> [Gestellte Aufgabe] Bitte setze den Text über Physik und Finanzmärkte nach seinem letzten Satz fort.

> [Textauszug]
== == ==
Beim Wetter funktioniert die Modellierung nur unzulänglich, weil die Klimazusammenhänge so hoch komplex sind, dass langfristige Vorhersagen nie möglich sein werden. Den Brückenschlag zur Finanzwelt kann man aber zum Beispiel mit Magnetmodellen machen. Einzelne Teilchen ziehen sich gegenseitig an. Sie stehen für die Händler, die jeweils das machen, was andere Marktteilnehmer auch tun, bis eine neue Information auf den Markt kommt. Daraus lassen sich am Computer statistische Zeitreihen erstellen, die sich ganz ähnlich verhalten wie Zeitreihen von Aktienindizes. Diese Modelle liefern etwas, was klassische Gleichgewichtsmodelle nicht liefern können. Sie können zum Beispiel den Herdentrieb in einer Simulation abbilden. Und wenn man solche statistischen Eigenschaften von Gesamtsystemen versteht, dann kann man auch die Preismodelle und die Risikoabschätzung für einzelne Finanzprodukte verbessern.

Ablösung der Normalverteilung …

Physiker suchen Verteilungen, die besser zur Beschreibung von Börsendaten geeignet sind als die in der Finanztheorie dominierende Normalverteilung. Dabei stiessen sie auf Skalengesetze und Potenzverteilungen, die Benoît Mandelbrot, der Begründer der Chaostheorie, verwendet hatte, um die Länge von Küstenlinien, die Oberfläche von Blumenkohl und eben auch Preisänderungen an Rohstoffmärkten zu beschreiben. Ökonophysiker wiesen darauf hin, dass viele Naturerscheinungen diesen Verteilungen folgen. Zum Beispiel fand Didier Sornette, der heute an der ETH Zürich forscht, heraus, dass die Statistik von plötzlichen Ausschlägen an den Finanzmärkten Ähnlichkeiten mit jener von Erdbeben und epileptischen Anfällen aufweist. Und der Däne Per Bak stellte Zusammenhänge zwischen Börsencrashs, dem Abgang von Sandlawinen und dem Auftreten von Verkehrsstaus her.
== == ==
> [Angezeigte Datensätze]
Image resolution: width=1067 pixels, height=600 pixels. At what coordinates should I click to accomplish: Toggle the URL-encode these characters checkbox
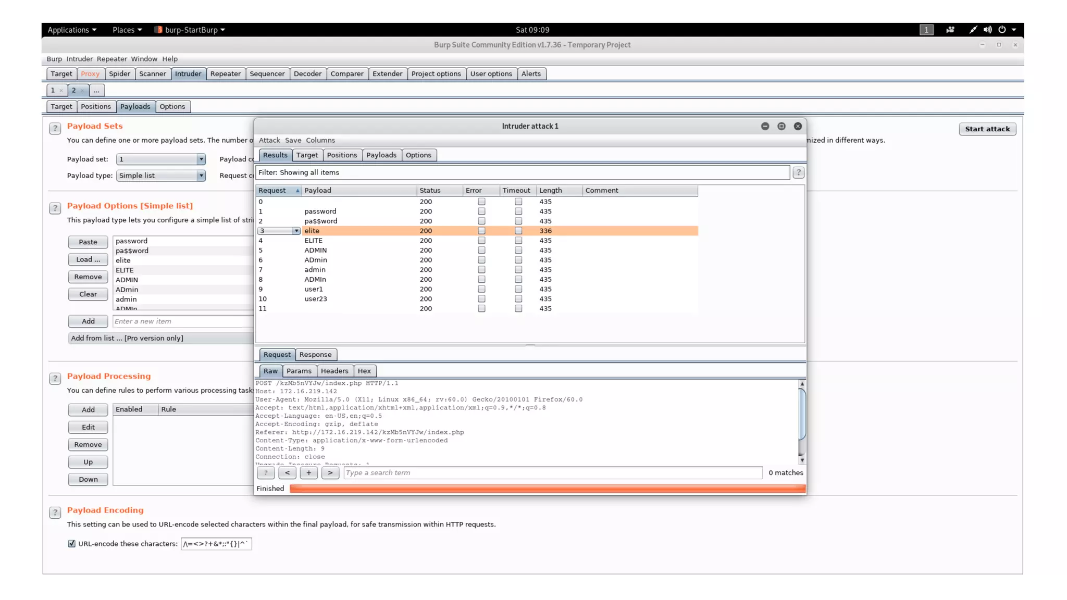pos(72,544)
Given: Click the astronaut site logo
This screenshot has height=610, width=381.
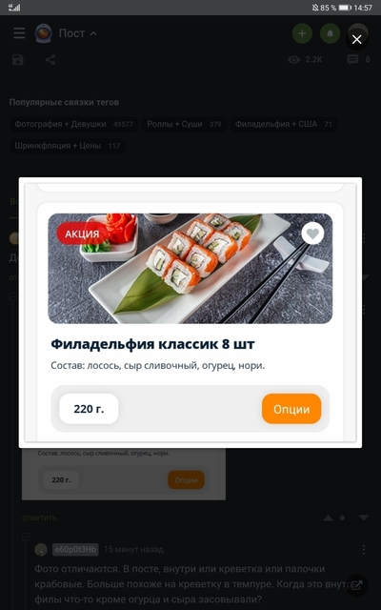Looking at the screenshot, I should 43,33.
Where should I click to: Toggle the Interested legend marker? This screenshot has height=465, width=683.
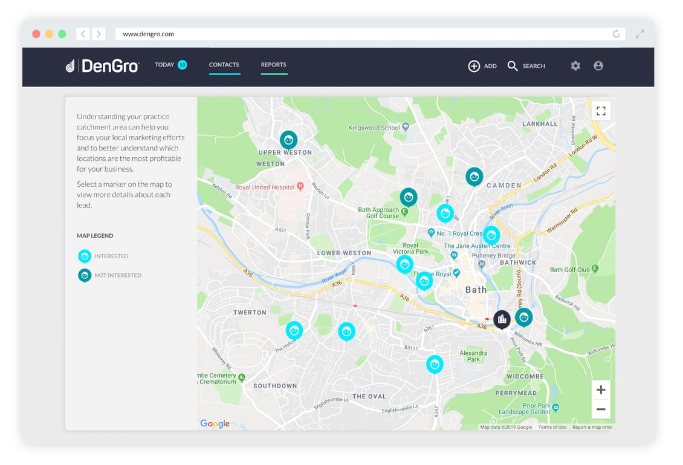pyautogui.click(x=85, y=256)
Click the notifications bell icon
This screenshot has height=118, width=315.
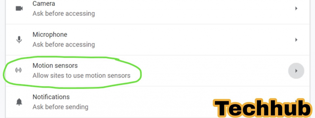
== == ==
> [Antwort]
… durch Potenzverteilungen

Nachdem festgestellt worden war, dass Potenzverteilungen die Börsenbewegungen gut beschreiben, musste ihre Verwendung theoretisch gerechtfertigt werden. Denn wie Stanley zugibt, machen statistische Beobachtungen bloss Angaben über die relative Häufigkeit extremer Erscheinungen, sagen aber nichts über die Gründe für deren Auftreten aus. Um also zu verstehen, wieso Börsenbewegungen und verschiedene Naturerscheinungen ähnliche Charakteristiken aufweisen, muss man herausfinden, was der Grund für das weitverbreitete Auftreten von Potenzverteilungen ist.

Hier geht es zu (Teil 2)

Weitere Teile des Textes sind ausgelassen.